Hypertensive glaucoma is still defined as a disease where, at high intraocular pressure, retinal ganglion cell axons are impaired with excavation at the optic disc and changes in the visual field. In single cases, the study highlights the importance of knowledge of neuropathology not only at the level of the retina but the entire visual pathway, including the visual centres in the brain. It uses the issue of neurotransmission in the visual analyser and its pathology, but mainly the results of electrophysiological examinations and functional imaging of the brain using Positron Emission Tomography and Functional Magnetic Resonance. It does not overlook the imaging methods of the eye (nerve fibre layer, vessel density). On the basis of this information, therapy is recommended as well.

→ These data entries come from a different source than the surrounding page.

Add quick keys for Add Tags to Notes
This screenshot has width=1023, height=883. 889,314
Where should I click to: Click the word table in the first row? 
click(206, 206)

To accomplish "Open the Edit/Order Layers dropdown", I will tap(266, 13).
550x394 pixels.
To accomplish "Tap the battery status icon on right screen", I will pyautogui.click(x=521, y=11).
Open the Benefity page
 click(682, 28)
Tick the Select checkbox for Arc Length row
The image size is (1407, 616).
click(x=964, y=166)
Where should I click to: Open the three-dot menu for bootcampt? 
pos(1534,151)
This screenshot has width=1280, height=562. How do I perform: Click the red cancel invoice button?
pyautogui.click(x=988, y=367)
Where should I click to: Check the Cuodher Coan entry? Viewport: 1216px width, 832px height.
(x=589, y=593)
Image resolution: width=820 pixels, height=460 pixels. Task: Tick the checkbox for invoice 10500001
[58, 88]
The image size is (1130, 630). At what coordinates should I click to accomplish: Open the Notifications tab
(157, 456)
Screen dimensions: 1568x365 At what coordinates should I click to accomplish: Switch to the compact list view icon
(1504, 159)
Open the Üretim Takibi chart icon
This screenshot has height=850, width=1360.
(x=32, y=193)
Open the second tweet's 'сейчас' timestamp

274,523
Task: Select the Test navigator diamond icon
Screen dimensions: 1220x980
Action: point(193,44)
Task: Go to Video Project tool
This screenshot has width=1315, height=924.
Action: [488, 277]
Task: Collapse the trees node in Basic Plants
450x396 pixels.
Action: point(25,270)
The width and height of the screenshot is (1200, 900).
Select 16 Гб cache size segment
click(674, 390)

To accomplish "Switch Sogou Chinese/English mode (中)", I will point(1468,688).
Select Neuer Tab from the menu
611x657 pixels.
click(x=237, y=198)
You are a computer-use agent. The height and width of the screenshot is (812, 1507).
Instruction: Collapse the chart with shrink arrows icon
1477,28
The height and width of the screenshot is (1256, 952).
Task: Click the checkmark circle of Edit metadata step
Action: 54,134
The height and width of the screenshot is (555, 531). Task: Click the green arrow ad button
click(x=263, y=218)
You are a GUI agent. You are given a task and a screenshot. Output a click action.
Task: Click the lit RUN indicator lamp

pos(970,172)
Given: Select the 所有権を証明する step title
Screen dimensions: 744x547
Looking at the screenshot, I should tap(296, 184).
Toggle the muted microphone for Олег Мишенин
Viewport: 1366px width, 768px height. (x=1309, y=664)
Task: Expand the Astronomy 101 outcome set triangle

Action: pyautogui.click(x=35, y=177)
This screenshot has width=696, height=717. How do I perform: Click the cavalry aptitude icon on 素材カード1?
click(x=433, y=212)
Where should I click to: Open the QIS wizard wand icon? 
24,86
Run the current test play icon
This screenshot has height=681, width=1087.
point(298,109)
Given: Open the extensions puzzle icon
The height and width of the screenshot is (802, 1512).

- physiology and pathology of neurotransmission in the visual pathway
- hypertensive glaucoma
For correct and early diagnosis of glaucoma, it is useful to know the processes that occur in the eye during pathological intraocular pressure (IOP). In a chronic condition, when the nerve structures are no longer able to cope with this cause, the process also expands vertically. Subsequently, even following compensation of IOP, the disease progresses. In this study, you will read about the processes explaining the pathology in the entire visual pathway and the treatment options consisting not only of the reduction of IOP.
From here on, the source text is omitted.